Activity: Every line of the data is to be retyped exactly.

Records shown:
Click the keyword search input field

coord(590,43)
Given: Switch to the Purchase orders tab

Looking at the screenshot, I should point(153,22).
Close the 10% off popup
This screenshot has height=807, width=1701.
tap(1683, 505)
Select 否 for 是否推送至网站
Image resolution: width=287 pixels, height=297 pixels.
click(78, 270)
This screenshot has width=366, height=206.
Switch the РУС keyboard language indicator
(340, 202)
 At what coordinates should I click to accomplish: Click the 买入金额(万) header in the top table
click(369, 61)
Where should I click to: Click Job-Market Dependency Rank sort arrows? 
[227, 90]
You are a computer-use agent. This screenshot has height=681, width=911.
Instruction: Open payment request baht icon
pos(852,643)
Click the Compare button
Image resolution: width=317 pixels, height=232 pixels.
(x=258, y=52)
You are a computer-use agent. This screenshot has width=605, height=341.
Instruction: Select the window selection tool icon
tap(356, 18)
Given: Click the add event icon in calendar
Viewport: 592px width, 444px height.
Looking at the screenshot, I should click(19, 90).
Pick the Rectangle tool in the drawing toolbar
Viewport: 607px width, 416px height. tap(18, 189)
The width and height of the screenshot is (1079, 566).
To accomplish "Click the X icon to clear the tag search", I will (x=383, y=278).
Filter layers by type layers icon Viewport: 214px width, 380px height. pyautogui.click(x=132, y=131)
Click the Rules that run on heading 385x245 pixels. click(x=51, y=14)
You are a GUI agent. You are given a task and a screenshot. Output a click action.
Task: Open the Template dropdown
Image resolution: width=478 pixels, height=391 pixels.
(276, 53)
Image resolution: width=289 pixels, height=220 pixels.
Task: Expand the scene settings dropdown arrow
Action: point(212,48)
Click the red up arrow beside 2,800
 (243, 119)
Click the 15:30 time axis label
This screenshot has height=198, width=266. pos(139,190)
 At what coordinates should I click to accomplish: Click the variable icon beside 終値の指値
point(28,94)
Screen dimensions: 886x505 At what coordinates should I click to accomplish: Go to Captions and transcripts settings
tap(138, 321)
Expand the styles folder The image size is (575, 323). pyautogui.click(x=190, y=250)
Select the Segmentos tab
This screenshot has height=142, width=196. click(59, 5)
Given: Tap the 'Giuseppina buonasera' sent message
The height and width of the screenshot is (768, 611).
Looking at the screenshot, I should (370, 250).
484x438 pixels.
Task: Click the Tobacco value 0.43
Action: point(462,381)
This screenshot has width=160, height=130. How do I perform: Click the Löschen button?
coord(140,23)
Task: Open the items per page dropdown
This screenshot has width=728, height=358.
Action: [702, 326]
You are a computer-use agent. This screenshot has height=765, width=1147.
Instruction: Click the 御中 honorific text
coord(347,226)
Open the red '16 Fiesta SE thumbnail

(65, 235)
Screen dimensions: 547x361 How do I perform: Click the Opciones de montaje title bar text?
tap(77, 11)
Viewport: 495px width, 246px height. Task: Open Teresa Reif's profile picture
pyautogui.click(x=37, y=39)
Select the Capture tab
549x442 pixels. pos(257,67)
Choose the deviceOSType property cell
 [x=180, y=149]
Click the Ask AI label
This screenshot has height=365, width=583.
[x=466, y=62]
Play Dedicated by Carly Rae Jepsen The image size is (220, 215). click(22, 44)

Your response:
Click the keyword search input field

coord(590,43)
Given: Switch to the Purchase orders tab

Looking at the screenshot, I should point(153,22).
Close the 10% off popup
This screenshot has height=807, width=1701.
tap(1683, 505)
Select 否 for 是否推送至网站
Image resolution: width=287 pixels, height=297 pixels.
click(78, 270)
This screenshot has width=366, height=206.
Switch the РУС keyboard language indicator
(340, 202)
 At what coordinates should I click to accomplish: Click the 买入金额(万) header in the top table
click(369, 61)
Where should I click to: Click Job-Market Dependency Rank sort arrows? 
[227, 90]
You are a computer-use agent. This screenshot has height=681, width=911.
Instruction: Open payment request baht icon
pos(852,643)
Click the Compare button
Image resolution: width=317 pixels, height=232 pixels.
(x=258, y=52)
You are a computer-use agent. This screenshot has width=605, height=341.
Instruction: Select the window selection tool icon
tap(356, 18)
Given: Click the add event icon in calendar
Viewport: 592px width, 444px height.
Looking at the screenshot, I should click(19, 90).
Pick the Rectangle tool in the drawing toolbar
Viewport: 607px width, 416px height. tap(18, 189)
The width and height of the screenshot is (1079, 566).
To accomplish "Click the X icon to clear the tag search", I will (x=383, y=278).
Filter layers by type layers icon Viewport: 214px width, 380px height. pyautogui.click(x=132, y=131)
Click the Rules that run on heading 385x245 pixels. click(x=51, y=14)
You are a GUI agent. You are given a task and a screenshot. Output a click action.
Task: Open the Template dropdown
Image resolution: width=478 pixels, height=391 pixels.
(276, 53)
Image resolution: width=289 pixels, height=220 pixels.
Task: Expand the scene settings dropdown arrow
Action: point(212,48)
Click the red up arrow beside 2,800
 (243, 119)
Click the 15:30 time axis label
This screenshot has height=198, width=266. pos(139,190)
 At what coordinates should I click to accomplish: Click the variable icon beside 終値の指値
point(28,94)
Screen dimensions: 886x505 At what coordinates should I click to accomplish: Go to Captions and transcripts settings
tap(138, 321)
Expand the styles folder The image size is (575, 323). pyautogui.click(x=190, y=250)
Select the Segmentos tab
This screenshot has height=142, width=196. click(59, 5)
Given: Tap the 'Giuseppina buonasera' sent message
The height and width of the screenshot is (768, 611).
Looking at the screenshot, I should (370, 250).
484x438 pixels.
Task: Click the Tobacco value 0.43
Action: point(462,381)
This screenshot has width=160, height=130. How do I perform: Click the Löschen button?
coord(140,23)
Task: Open the items per page dropdown
This screenshot has width=728, height=358.
Action: [702, 326]
You are a computer-use agent. This screenshot has height=765, width=1147.
Instruction: Click the 御中 honorific text
coord(347,226)
Open the red '16 Fiesta SE thumbnail

(65, 235)
Screen dimensions: 547x361 How do I perform: Click the Opciones de montaje title bar text?
tap(77, 11)
Viewport: 495px width, 246px height. Task: Open Teresa Reif's profile picture
pyautogui.click(x=37, y=39)
Select the Capture tab
549x442 pixels. pos(257,67)
Choose the deviceOSType property cell
 [x=180, y=149]
Click the Ask AI label
This screenshot has height=365, width=583.
[x=466, y=62]
Play Dedicated by Carly Rae Jepsen The image size is (220, 215). click(22, 44)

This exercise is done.